Enterprise Ireland Medical and Engineering Technologies Gateway, GMIT, Galway, Ireland.
Marine and Freshwater Research Centre, GMIT, Galway, Ireland.
Stat Methods Med Res. 2021 Mar;30(3):916-925. doi: 10.1177/0962280220980484. Epub 2020 Dec 28.
Imbalance between positive and negative outcomes, a so-called class imbalance, is a problem generally found in medical data. Imbalanced data hinder the performance of conventional classification methods which aim to improve the overall accuracy of the model without accounting for uneven distribution of the classes. To rectify this, the data can be resampled by oversampling the positive (minority) class until the classes are approximately equally represented.

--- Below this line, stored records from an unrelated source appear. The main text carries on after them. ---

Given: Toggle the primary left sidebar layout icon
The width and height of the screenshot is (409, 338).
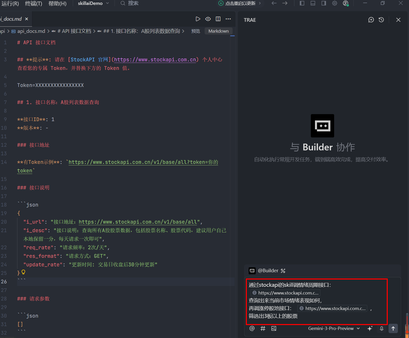Looking at the screenshot, I should pos(302,3).
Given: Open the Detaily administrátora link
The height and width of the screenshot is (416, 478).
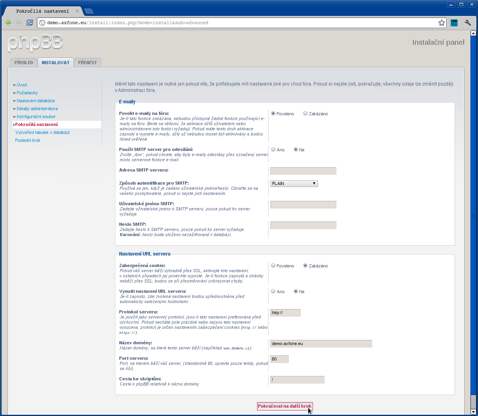Looking at the screenshot, I should tap(37, 109).
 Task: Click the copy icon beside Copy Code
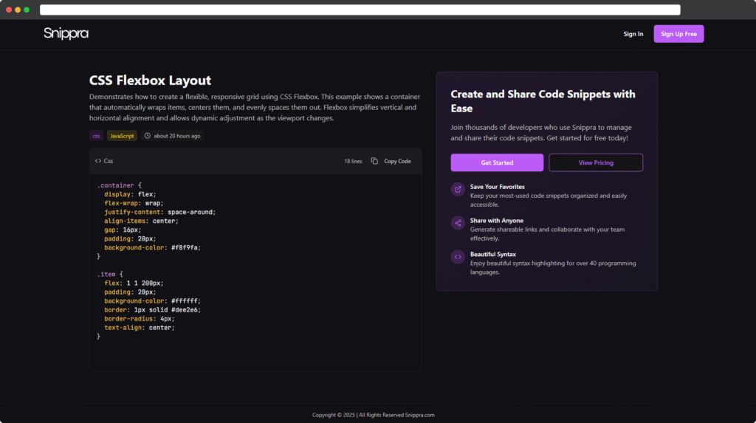point(374,161)
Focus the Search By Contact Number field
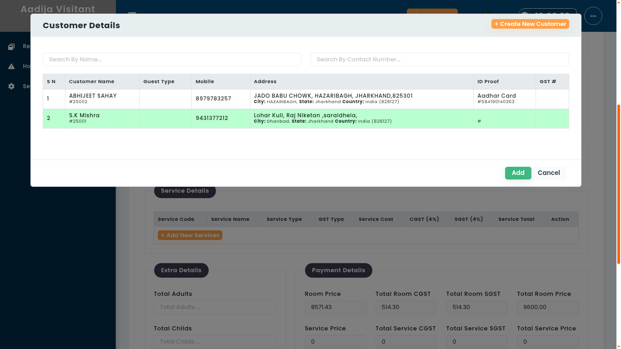621x349 pixels. click(439, 60)
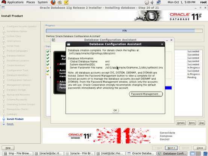
Task: Click the 95% installation progress bar
Action: [x=124, y=31]
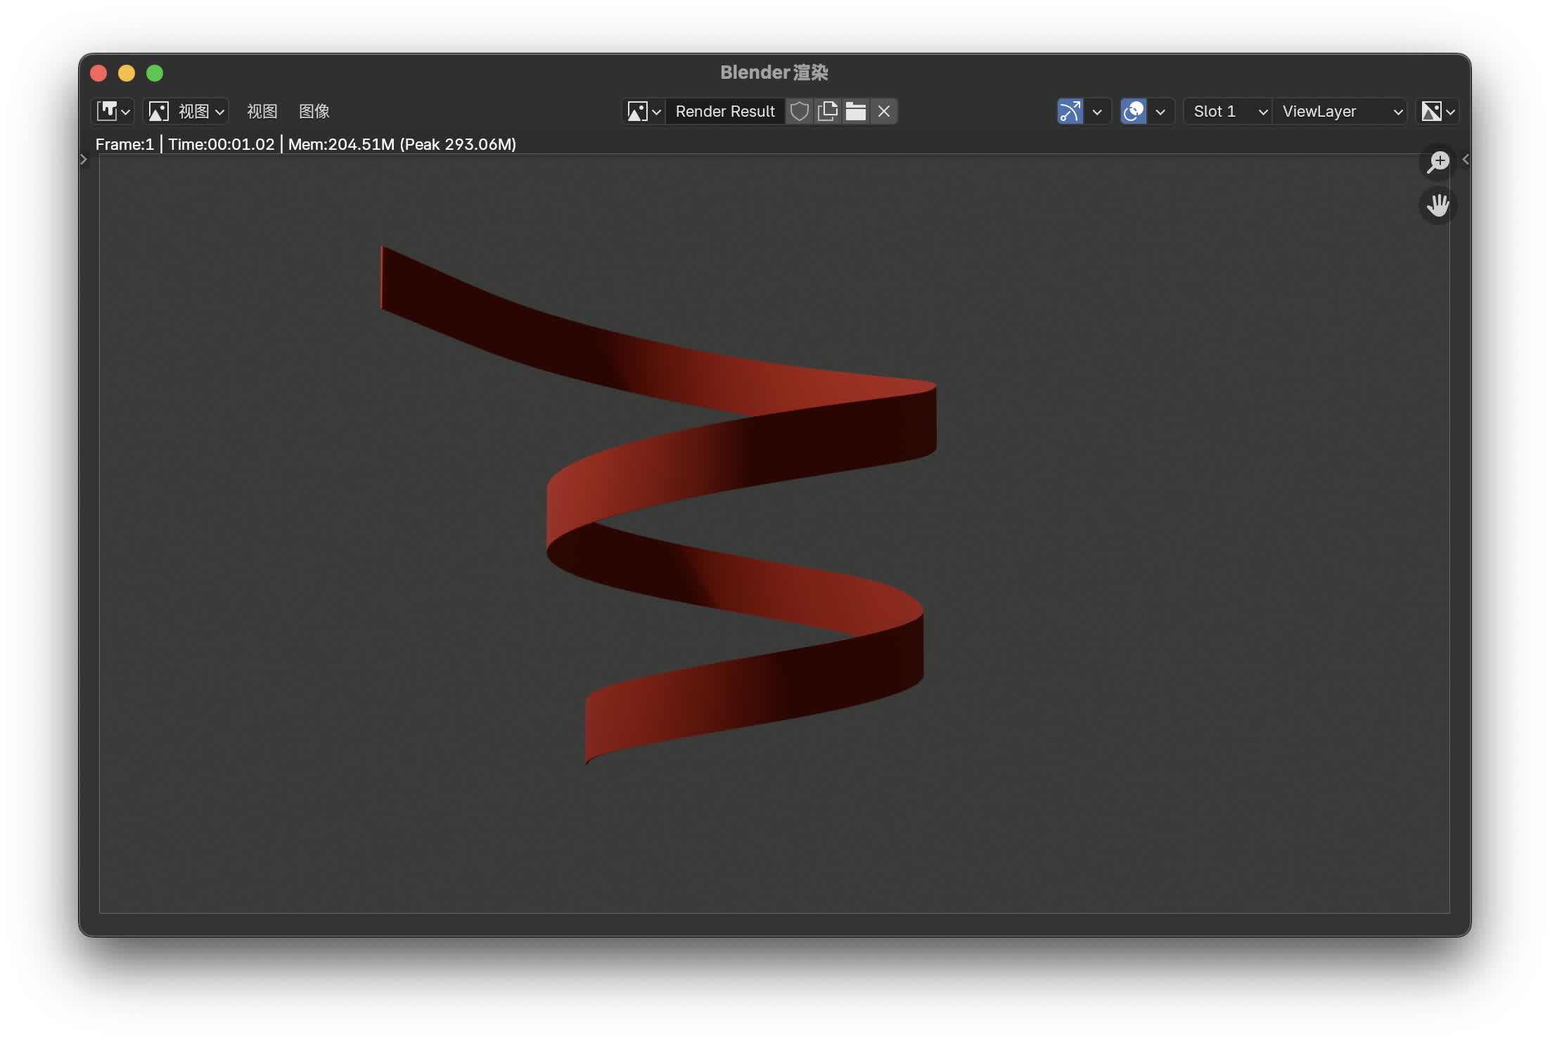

After that, a prediction model such as gradient boosting algorithm can be fitted with greater confidence. This classification method allows for non-linear relationships and deep interactive effects while focusing on difficult areas by iterative shifting towards problematic observations. In this study, we demonstrate application of these methods to medical data and develop a practical framework for evaluation of features contributing into the probability of stroke.
正、负结果之间的不平衡,即所谓的类别不平衡,是医学数据中普遍存在的问题。不平衡数据会影响旨在提高模型整体准确性而不考虑类别分布不均的常规分类方法的性能。为了纠正这种情况,可以通过对正例(少数类)进行过采样来重新采样数据,直到类别大致相等。之后,可以更有信心地使用梯度提升算法等预测模型进行拟合。这种分类方法允许非线性关系和深度交互效应,同时通过迭代向有问题的观测值转移来关注困难区域。在这项研究中,我们展示了这些方法在医学数据中的应用,并开发了一个实用的框架,用于评估导致中风概率的特征。